**RECORDED DATA**
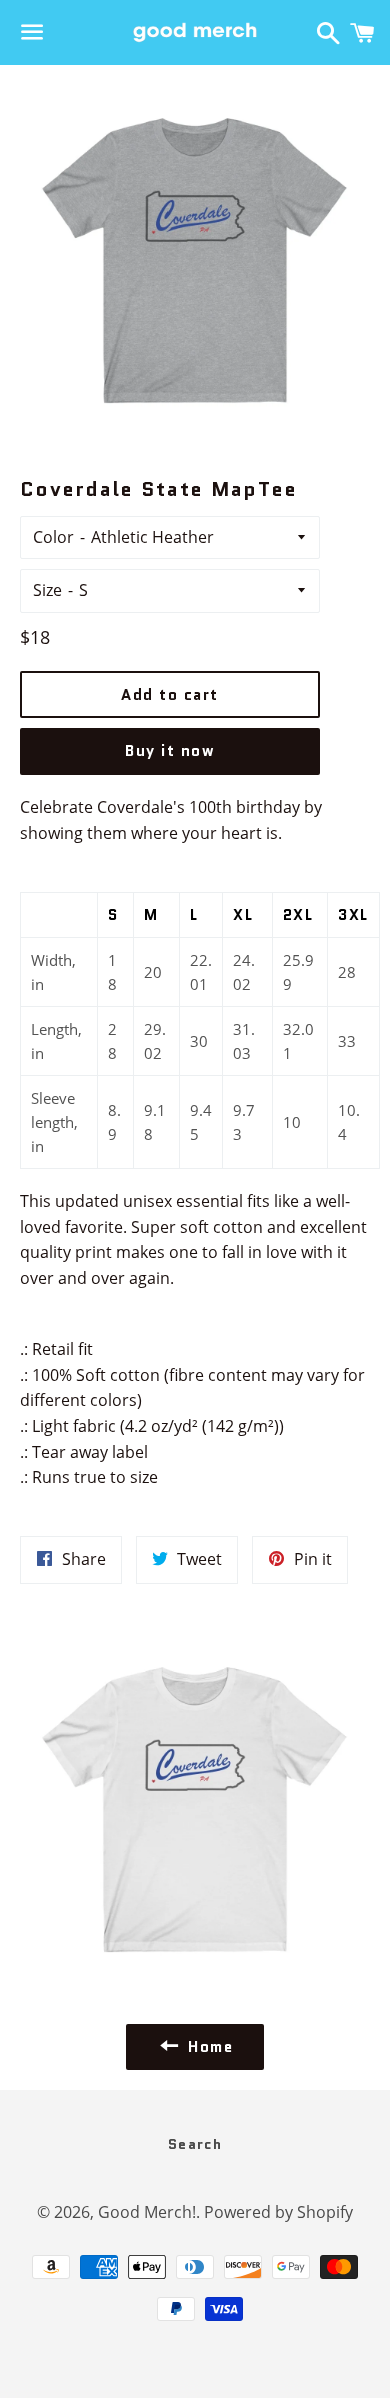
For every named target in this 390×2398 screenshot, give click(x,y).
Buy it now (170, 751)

---

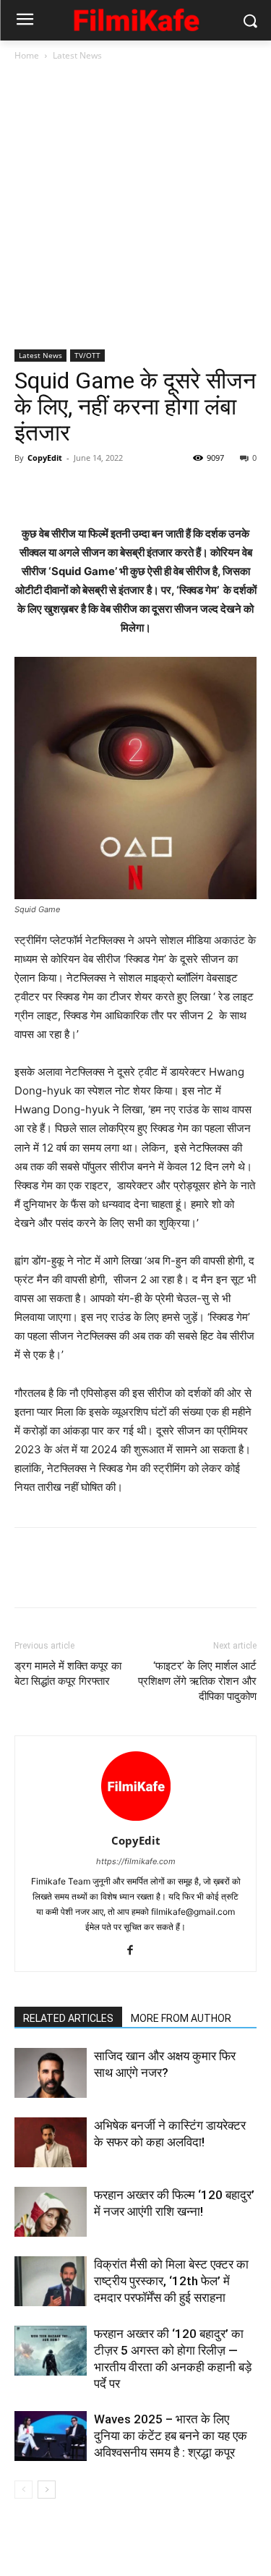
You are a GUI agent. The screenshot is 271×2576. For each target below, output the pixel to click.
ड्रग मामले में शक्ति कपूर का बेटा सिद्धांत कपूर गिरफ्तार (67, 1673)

---

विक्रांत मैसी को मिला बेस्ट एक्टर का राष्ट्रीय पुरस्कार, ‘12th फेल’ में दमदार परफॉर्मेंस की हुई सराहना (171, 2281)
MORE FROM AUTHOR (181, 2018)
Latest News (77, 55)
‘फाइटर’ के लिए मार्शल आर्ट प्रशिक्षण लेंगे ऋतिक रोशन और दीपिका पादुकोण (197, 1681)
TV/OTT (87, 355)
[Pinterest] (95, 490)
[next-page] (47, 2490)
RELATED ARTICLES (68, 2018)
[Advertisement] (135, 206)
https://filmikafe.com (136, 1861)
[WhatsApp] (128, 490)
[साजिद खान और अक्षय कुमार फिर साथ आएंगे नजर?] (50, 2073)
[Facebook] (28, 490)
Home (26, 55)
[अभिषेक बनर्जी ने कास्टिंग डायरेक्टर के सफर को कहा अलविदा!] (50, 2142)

**WHAT THIS TASK INVOLVES**
Would you please copy exactly the part of the entries above that begins at the line containing "TV/OTT (87, 355)" and ends at the line containing "[अभिषेक बनर्जी ने", both lines included?

**OUTPUT FOR THIS TASK**
TV/OTT (87, 355)
[Pinterest] (95, 490)
[next-page] (47, 2490)
RELATED ARTICLES (68, 2018)
[Advertisement] (135, 206)
https://filmikafe.com (136, 1861)
[WhatsApp] (128, 490)
[साजिद खान और अक्षय कुमार फिर साथ आएंगे नजर?] (50, 2073)
[Facebook] (28, 490)
Home (26, 55)
[अभिषेक बनर्जी ने कास्टिंग डायरेक्टर के सफर को कहा अलविदा!] (50, 2142)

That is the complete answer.